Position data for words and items
>>

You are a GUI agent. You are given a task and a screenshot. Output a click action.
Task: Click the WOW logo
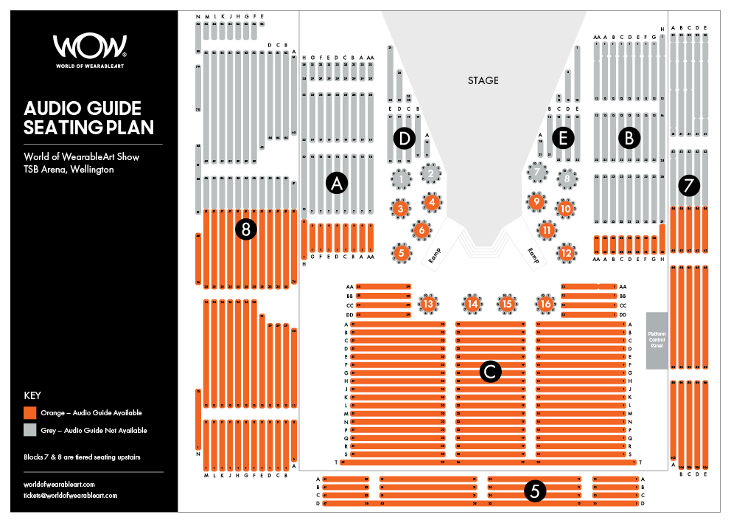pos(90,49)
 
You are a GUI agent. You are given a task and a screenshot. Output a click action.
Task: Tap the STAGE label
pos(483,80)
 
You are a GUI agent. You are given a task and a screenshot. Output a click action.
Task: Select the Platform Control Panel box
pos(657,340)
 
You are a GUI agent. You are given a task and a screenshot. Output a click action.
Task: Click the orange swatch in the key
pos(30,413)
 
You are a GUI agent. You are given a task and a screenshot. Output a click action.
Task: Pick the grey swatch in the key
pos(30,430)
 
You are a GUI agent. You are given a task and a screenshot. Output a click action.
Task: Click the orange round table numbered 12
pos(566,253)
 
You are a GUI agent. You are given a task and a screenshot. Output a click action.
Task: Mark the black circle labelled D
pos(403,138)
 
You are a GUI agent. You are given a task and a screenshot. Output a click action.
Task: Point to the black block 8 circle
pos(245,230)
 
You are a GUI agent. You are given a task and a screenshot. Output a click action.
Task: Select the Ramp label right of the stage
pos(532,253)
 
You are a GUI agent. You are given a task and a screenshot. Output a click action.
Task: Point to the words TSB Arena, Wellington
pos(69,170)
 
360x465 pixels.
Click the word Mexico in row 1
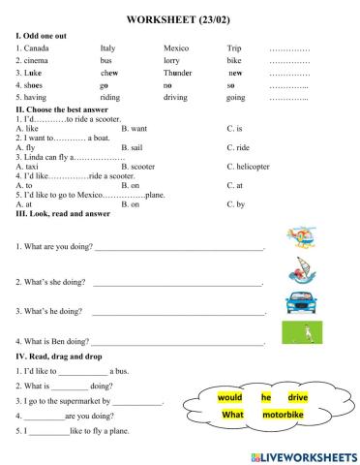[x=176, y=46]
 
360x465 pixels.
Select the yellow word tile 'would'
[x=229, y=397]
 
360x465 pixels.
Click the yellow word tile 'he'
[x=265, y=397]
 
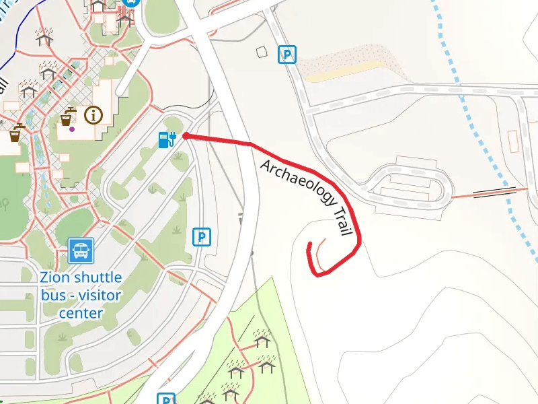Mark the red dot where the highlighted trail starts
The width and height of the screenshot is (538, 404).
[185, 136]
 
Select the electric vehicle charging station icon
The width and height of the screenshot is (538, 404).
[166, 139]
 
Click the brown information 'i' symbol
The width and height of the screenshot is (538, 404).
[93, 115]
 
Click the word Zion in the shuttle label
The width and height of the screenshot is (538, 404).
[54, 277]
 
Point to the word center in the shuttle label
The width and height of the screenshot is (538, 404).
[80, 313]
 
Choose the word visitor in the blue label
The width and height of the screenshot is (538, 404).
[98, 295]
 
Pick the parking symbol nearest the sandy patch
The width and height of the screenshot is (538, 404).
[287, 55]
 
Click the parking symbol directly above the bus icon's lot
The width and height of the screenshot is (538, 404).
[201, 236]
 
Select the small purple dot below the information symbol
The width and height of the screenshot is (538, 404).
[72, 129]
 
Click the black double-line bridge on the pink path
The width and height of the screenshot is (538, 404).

<<
>>

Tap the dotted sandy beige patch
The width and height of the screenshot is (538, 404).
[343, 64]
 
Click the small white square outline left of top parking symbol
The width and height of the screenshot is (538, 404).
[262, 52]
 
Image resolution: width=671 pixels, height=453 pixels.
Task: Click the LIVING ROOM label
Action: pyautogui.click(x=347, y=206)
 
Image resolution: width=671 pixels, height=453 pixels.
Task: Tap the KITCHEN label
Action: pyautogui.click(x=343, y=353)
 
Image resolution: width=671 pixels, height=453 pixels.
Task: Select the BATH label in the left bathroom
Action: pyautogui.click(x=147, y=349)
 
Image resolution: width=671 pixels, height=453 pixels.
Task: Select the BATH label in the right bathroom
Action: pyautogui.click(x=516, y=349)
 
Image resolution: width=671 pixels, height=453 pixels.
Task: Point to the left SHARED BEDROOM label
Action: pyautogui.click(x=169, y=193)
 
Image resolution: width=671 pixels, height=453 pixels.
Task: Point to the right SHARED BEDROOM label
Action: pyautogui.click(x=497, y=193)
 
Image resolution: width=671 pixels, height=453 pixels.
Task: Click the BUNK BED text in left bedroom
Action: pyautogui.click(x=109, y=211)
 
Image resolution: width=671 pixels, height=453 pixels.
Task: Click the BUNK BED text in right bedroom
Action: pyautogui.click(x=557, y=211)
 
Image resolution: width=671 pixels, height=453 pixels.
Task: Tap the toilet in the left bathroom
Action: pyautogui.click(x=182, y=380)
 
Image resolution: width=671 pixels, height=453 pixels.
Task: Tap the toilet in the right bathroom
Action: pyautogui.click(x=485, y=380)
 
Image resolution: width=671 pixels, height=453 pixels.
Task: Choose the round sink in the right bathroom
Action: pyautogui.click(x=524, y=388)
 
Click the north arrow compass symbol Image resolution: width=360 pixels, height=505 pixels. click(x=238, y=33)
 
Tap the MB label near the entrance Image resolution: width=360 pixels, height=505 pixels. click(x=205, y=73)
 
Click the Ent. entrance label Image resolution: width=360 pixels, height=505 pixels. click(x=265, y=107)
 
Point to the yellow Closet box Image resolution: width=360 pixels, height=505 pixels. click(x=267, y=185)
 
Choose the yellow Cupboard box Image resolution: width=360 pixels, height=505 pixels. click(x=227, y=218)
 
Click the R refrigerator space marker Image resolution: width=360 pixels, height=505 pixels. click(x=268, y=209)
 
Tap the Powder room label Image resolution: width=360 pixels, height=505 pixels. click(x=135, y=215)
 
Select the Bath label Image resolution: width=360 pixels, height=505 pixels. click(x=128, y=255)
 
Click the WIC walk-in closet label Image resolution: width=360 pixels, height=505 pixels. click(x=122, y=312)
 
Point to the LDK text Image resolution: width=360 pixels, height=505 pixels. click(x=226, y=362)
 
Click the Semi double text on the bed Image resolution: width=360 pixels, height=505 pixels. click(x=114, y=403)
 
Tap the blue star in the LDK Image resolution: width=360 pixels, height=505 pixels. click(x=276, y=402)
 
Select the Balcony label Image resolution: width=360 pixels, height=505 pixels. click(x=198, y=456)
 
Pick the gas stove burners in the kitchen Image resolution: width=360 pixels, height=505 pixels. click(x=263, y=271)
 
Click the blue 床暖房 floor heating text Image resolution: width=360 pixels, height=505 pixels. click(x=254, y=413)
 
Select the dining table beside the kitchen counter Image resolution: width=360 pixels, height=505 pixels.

<<
>>

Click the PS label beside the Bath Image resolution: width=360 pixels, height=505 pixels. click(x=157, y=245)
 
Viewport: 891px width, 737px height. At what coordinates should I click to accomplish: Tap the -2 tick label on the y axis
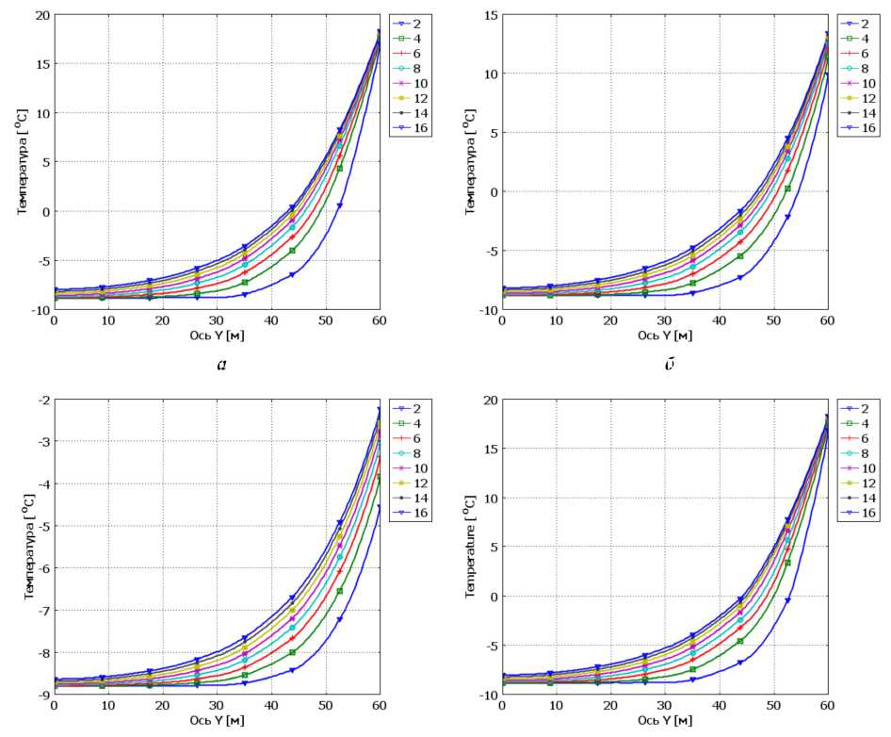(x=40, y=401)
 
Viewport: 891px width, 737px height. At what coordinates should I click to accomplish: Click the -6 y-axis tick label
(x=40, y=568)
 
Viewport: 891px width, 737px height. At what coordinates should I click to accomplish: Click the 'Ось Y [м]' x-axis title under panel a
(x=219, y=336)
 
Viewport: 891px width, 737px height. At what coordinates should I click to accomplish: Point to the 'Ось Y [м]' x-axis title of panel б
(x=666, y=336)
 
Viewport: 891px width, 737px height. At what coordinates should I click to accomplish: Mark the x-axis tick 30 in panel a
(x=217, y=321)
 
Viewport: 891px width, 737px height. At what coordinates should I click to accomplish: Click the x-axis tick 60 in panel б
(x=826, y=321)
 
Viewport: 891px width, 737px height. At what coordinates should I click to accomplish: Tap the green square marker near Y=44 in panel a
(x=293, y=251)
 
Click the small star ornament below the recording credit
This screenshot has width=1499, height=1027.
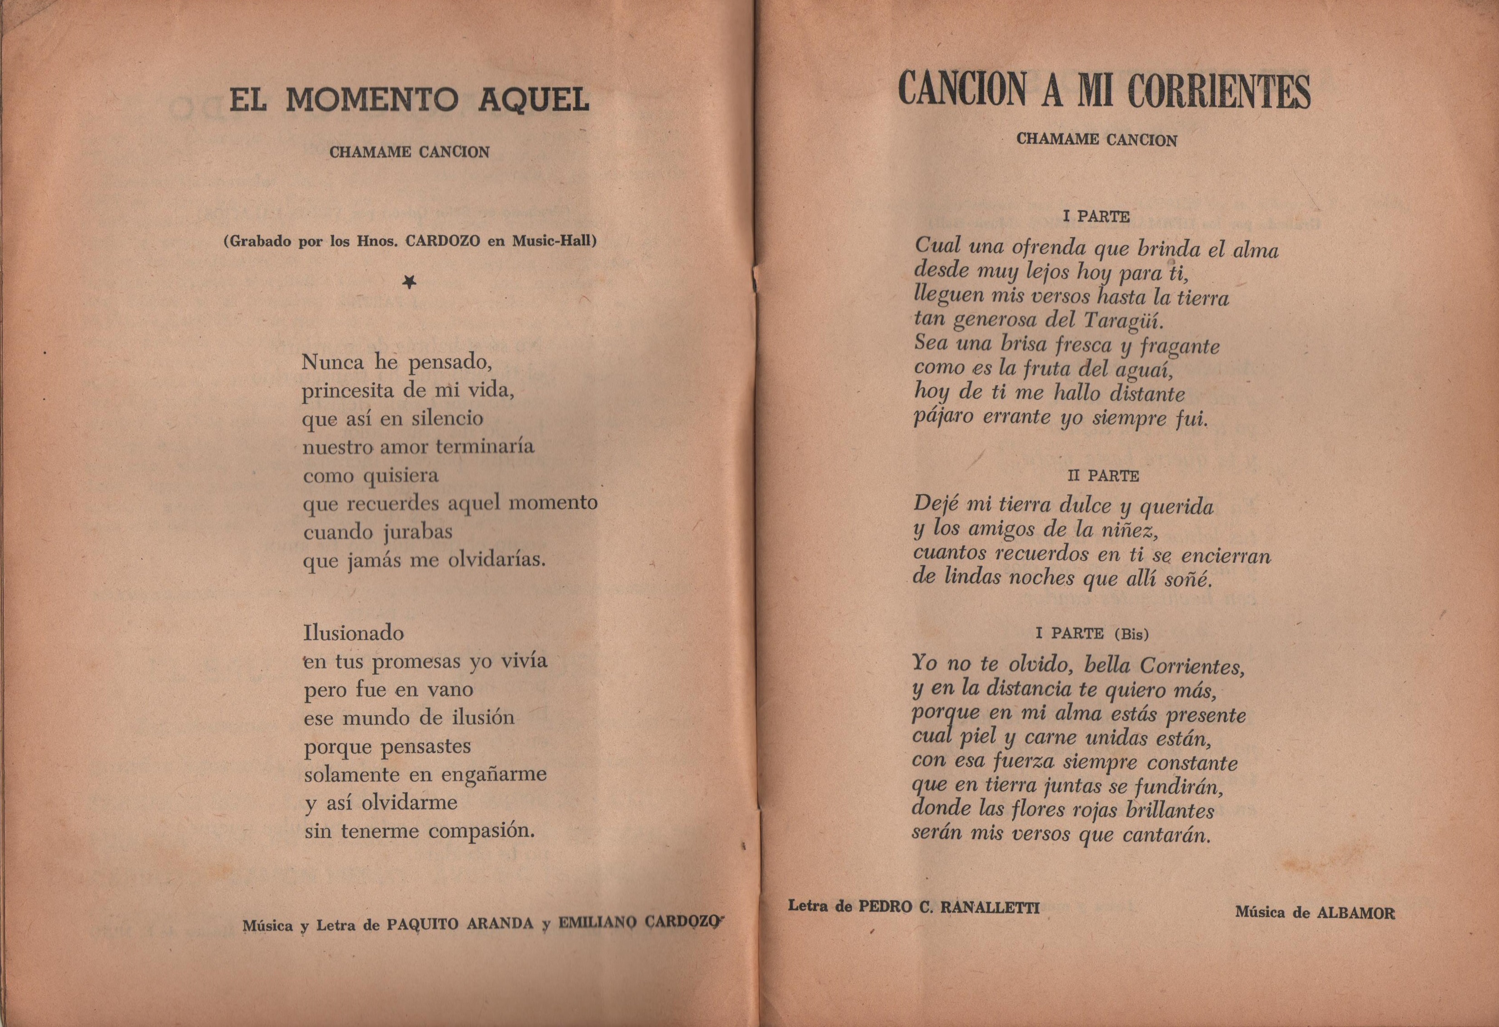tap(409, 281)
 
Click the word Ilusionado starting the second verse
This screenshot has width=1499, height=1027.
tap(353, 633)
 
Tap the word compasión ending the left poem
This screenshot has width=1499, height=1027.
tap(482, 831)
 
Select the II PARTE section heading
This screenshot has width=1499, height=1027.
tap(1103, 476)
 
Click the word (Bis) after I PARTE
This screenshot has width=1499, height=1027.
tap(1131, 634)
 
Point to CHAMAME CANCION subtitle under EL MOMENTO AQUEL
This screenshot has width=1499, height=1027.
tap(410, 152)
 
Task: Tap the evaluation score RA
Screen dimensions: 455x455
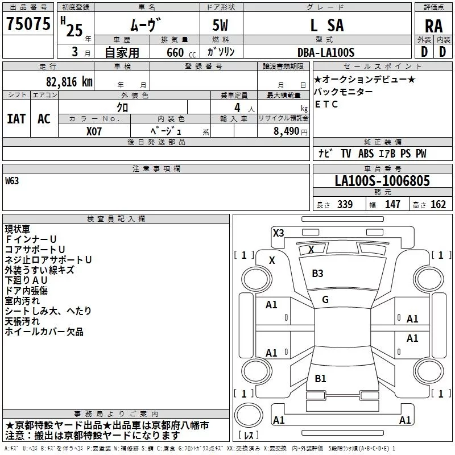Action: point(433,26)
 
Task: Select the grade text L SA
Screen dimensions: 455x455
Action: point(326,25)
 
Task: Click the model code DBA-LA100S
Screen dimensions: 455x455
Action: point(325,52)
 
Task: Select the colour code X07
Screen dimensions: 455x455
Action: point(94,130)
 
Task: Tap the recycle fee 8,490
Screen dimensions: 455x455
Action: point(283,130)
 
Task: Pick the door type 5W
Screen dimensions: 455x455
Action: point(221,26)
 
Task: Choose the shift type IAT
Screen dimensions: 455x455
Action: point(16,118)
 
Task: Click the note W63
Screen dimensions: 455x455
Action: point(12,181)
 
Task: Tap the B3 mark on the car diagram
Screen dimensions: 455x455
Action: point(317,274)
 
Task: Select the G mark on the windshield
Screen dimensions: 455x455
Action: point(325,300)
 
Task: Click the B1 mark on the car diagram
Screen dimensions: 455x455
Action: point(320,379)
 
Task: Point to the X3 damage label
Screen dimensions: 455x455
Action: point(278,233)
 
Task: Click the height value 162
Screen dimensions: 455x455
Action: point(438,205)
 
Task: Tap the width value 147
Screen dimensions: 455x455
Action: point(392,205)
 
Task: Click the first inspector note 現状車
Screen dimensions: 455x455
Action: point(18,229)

<<

Task prompt –
Copy word for word the lines starting with the line that contains "Click the word (Bis) after I PARTE" and going on through the line that contains "Action: point(326,25)", leaving the pictures out of your copy.

Full answer –
Click the word (Bis) after I PARTE
This screenshot has width=1499, height=1027.
tap(1131, 634)
 
Point to CHAMAME CANCION subtitle under EL MOMENTO AQUEL
This screenshot has width=1499, height=1027.
tap(410, 152)
 
Task: Tap the evaluation score RA
Screen dimensions: 455x455
Action: point(433,26)
 
Task: Select the grade text L SA
Screen dimensions: 455x455
Action: point(326,25)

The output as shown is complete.